-- start DATA ENTRIES --

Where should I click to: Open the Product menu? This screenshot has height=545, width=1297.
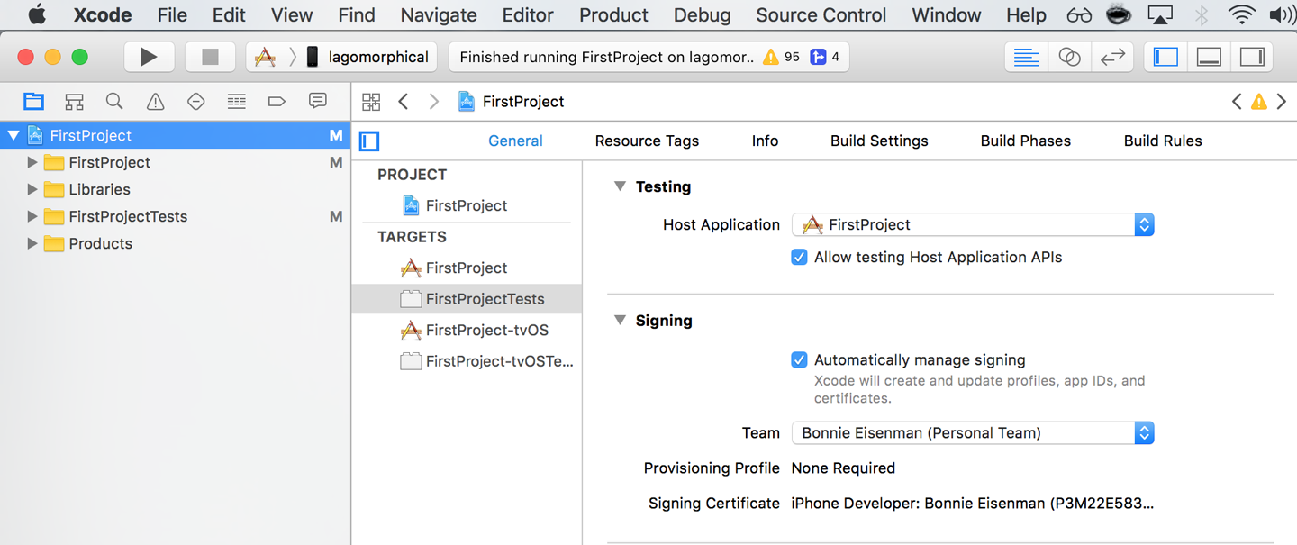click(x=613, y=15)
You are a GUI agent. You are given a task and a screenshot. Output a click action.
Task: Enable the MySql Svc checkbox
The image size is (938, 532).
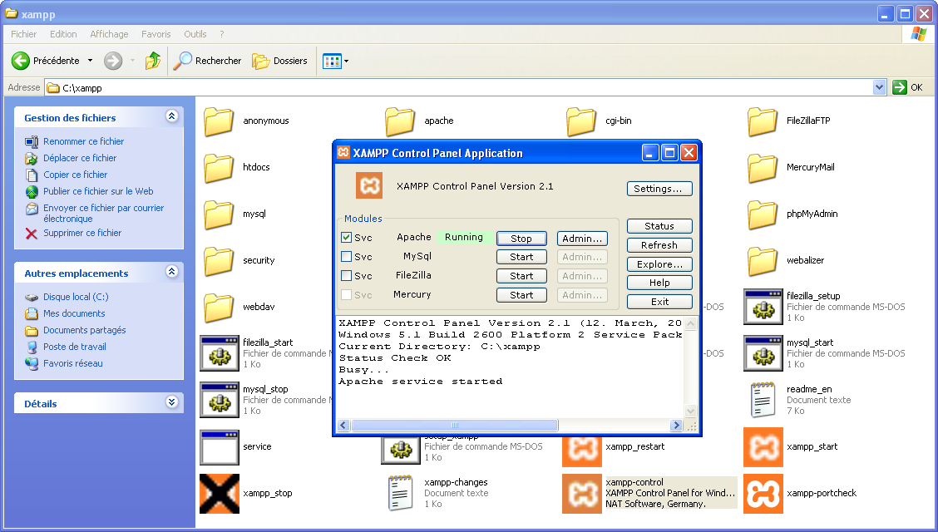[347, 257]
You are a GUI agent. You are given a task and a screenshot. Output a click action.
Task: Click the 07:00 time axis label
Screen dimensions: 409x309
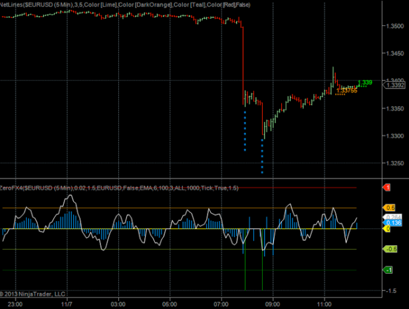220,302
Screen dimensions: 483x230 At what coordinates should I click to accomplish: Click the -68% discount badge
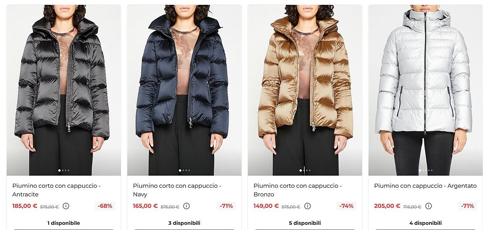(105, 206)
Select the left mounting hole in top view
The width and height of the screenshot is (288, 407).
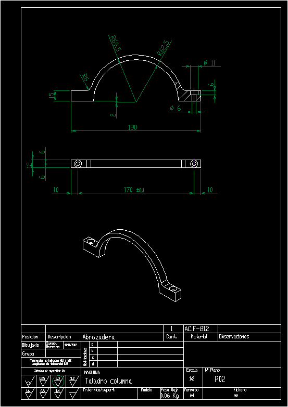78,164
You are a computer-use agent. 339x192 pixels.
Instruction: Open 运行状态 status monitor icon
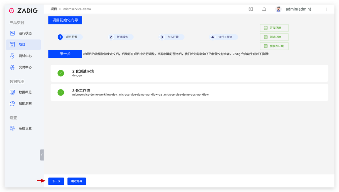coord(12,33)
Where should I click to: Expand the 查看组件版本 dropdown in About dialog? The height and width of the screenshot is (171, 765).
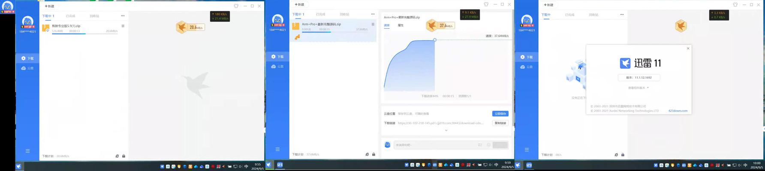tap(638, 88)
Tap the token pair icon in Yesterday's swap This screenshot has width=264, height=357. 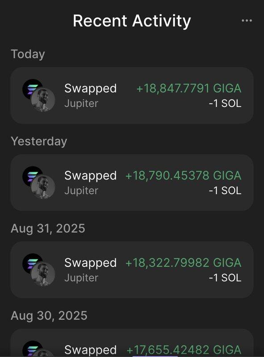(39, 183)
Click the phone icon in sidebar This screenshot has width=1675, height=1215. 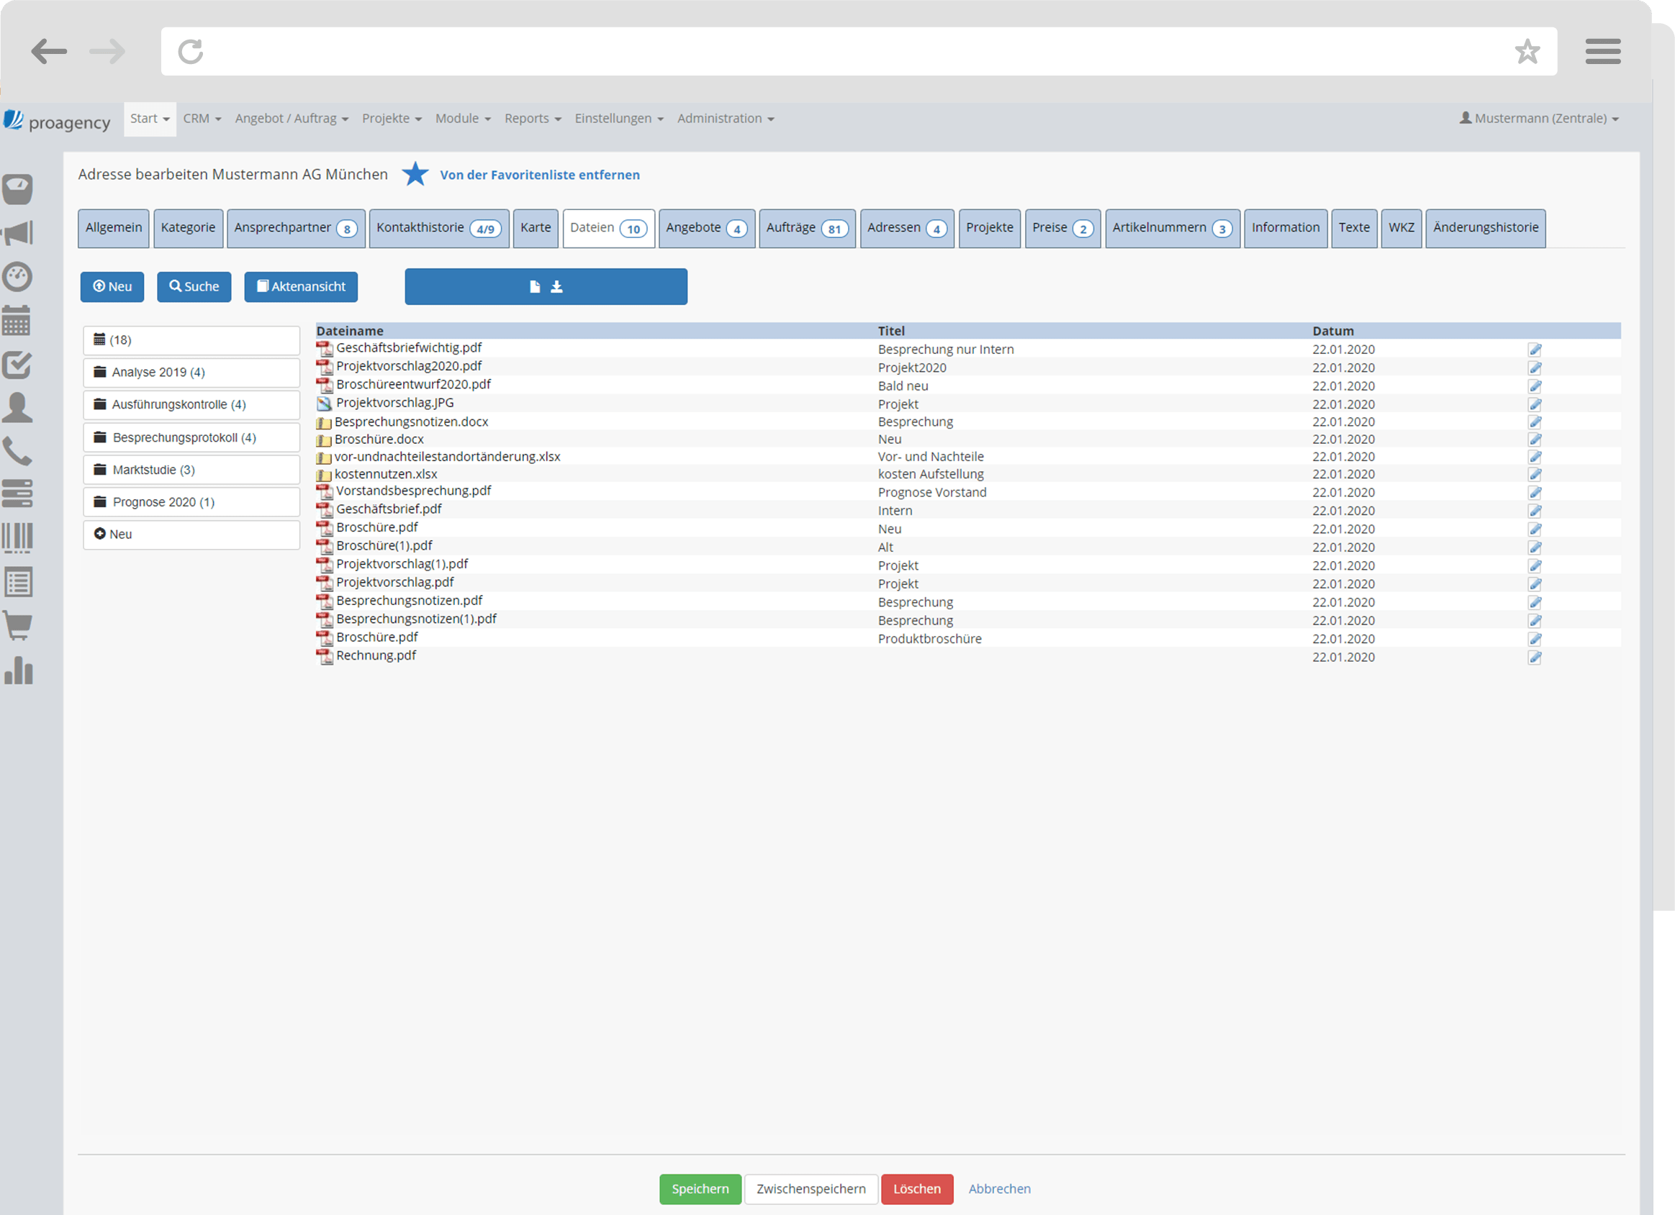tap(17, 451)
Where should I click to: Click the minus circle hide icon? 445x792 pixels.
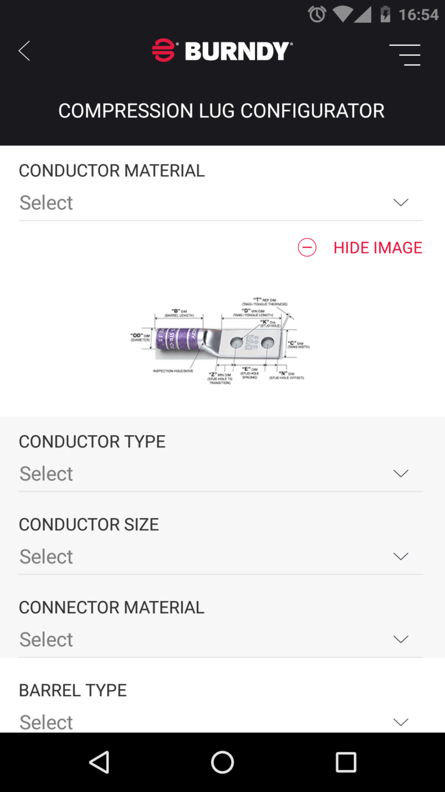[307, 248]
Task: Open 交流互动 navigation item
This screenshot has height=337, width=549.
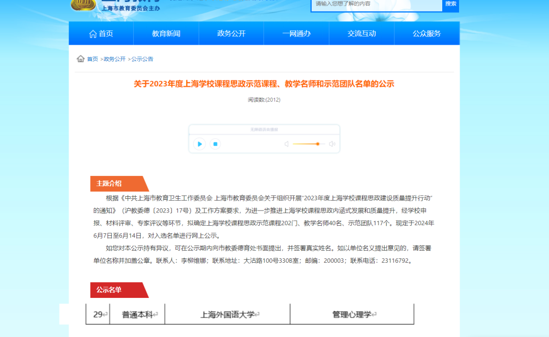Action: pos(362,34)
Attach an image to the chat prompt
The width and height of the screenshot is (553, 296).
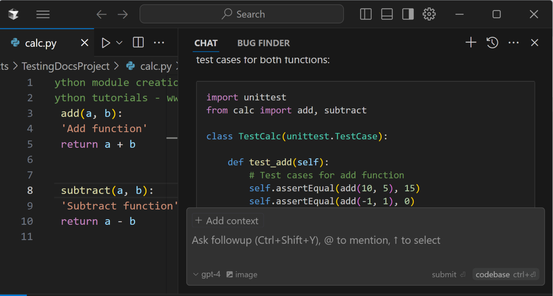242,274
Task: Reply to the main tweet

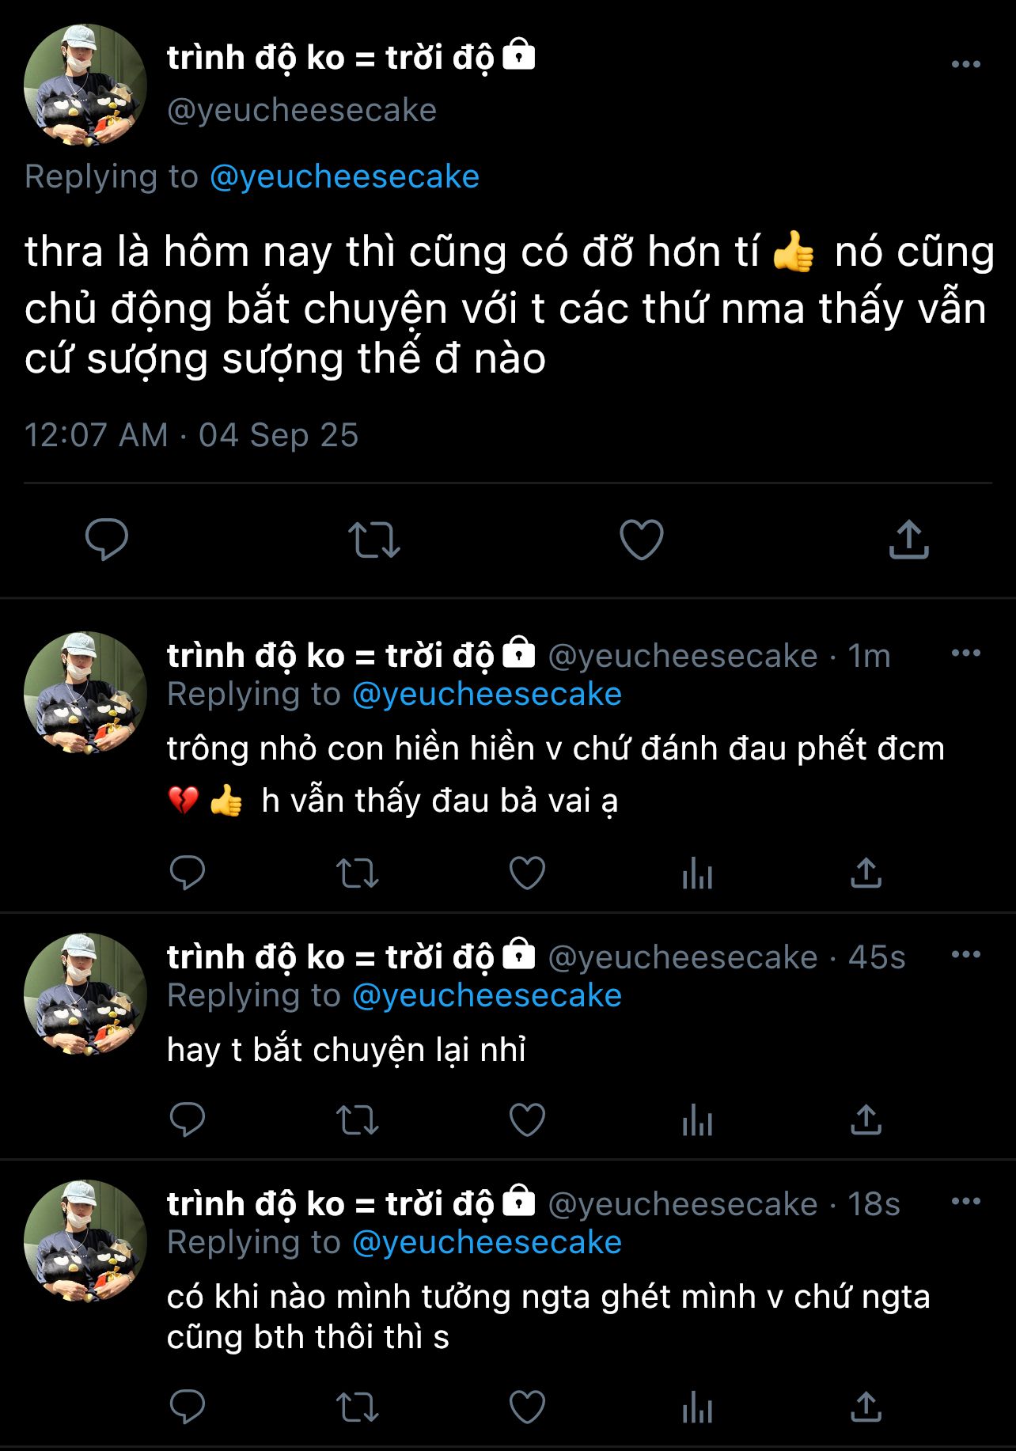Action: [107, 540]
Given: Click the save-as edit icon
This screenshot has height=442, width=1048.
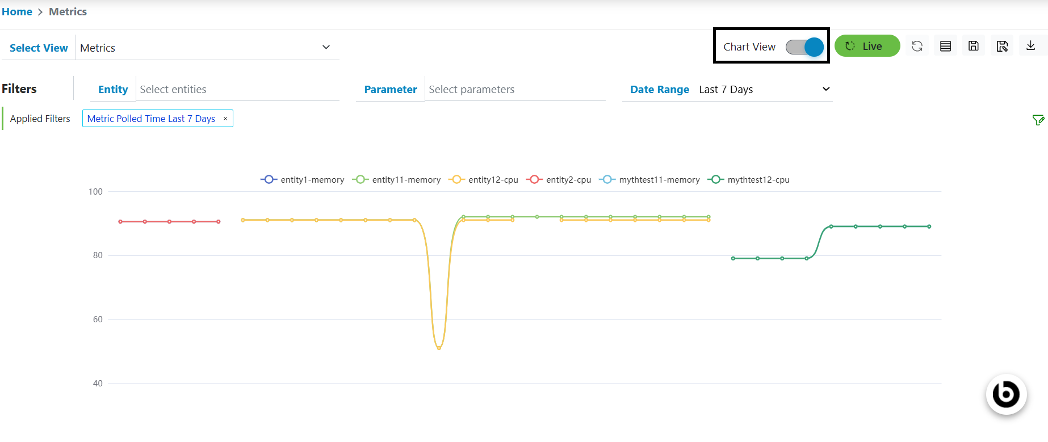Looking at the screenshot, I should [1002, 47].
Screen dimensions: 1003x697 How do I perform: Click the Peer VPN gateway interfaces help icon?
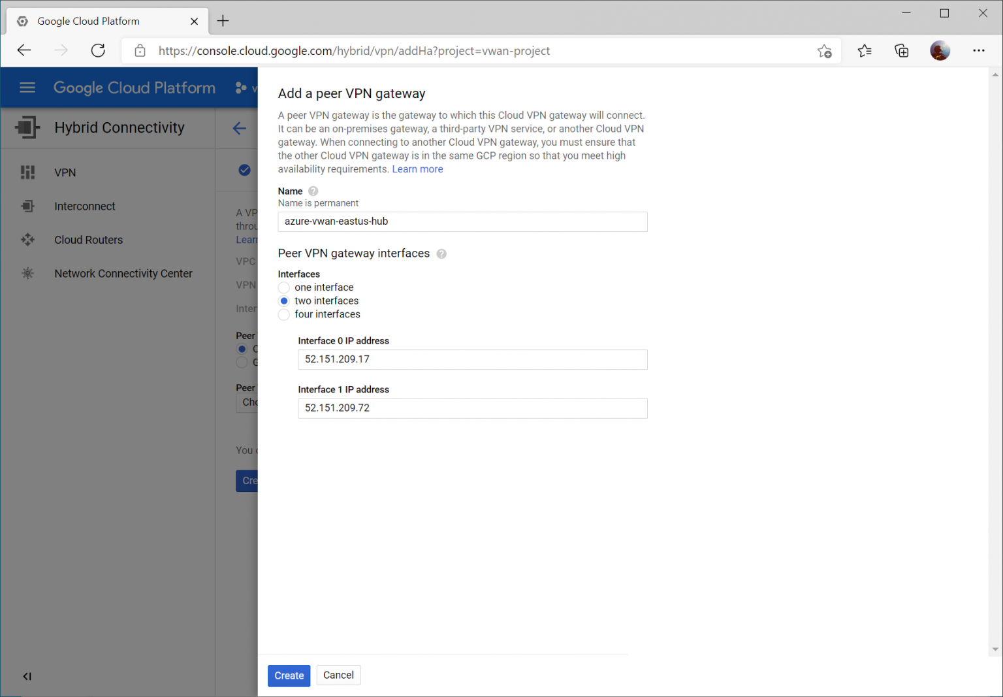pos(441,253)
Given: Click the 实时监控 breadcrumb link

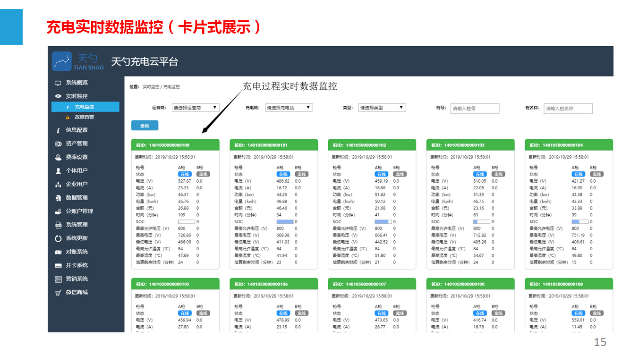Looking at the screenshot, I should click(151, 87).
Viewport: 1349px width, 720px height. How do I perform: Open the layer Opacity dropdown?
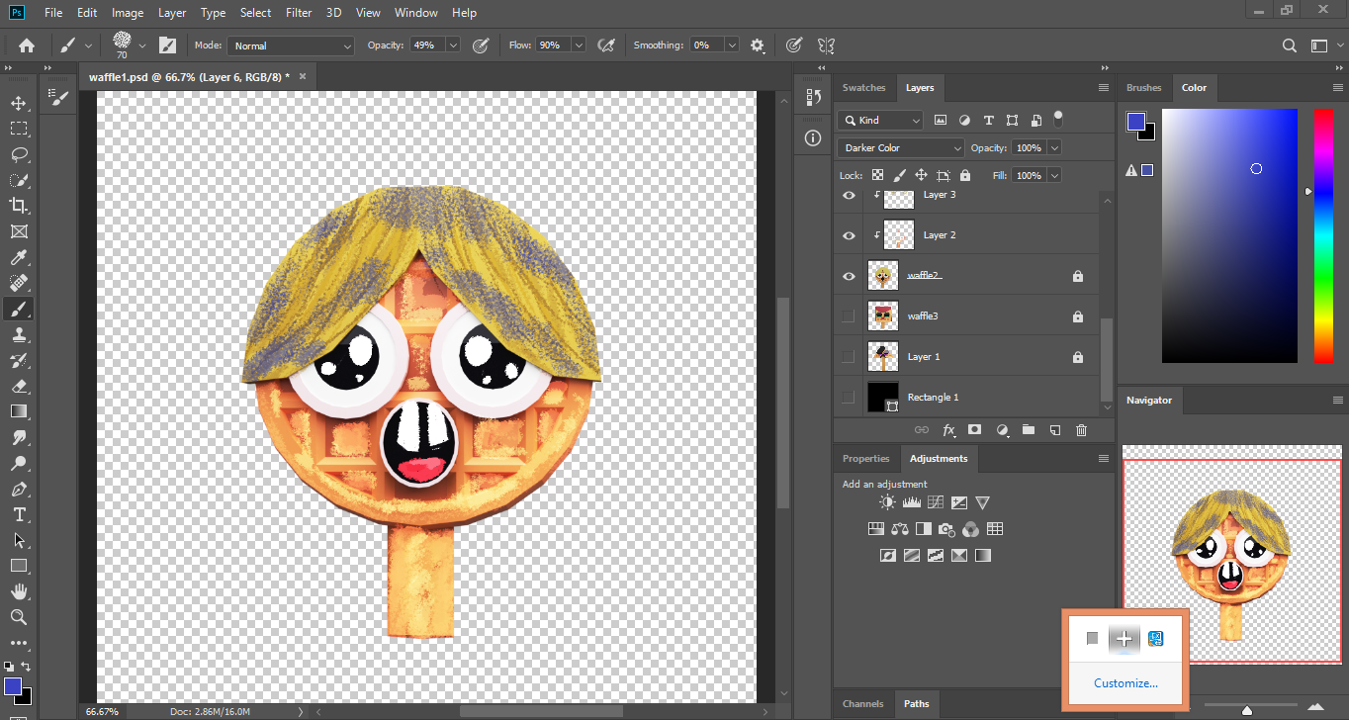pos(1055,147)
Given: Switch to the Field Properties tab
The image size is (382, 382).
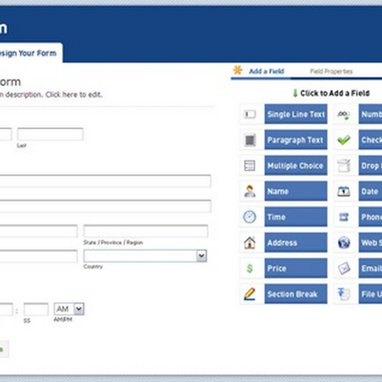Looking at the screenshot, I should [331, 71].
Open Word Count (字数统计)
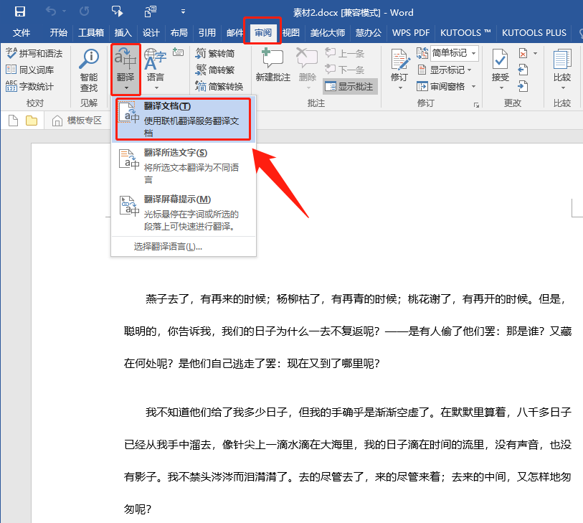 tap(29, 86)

-- end DATA ENTRIES --

▶ **THE TASK**
Write out the listing word for word, from the line that contains "Attach an image to the chat prompt" down to the end of the listing, both ends included. Leave the pictures out.

▶ **TASK OUTPUT**
Attach an image to the chat prompt
The width and height of the screenshot is (553, 296).
242,274
Task: Reply to the main tweet

Action: [107, 540]
Given: Click the save-as edit icon
This screenshot has height=442, width=1048.
Looking at the screenshot, I should [1002, 47].
Screen dimensions: 1003x697 How do I perform: Click the Peer VPN gateway interfaces help icon?
pos(441,253)
Given: Click the 实时监控 breadcrumb link

Looking at the screenshot, I should click(151, 87).
Viewport: 1349px width, 720px height. How do I perform: Open the layer Opacity dropdown?
pos(1055,147)
Given: Switch to the Field Properties tab
The image size is (382, 382).
Looking at the screenshot, I should [331, 71].
Open Word Count (字数统计)
 tap(29, 86)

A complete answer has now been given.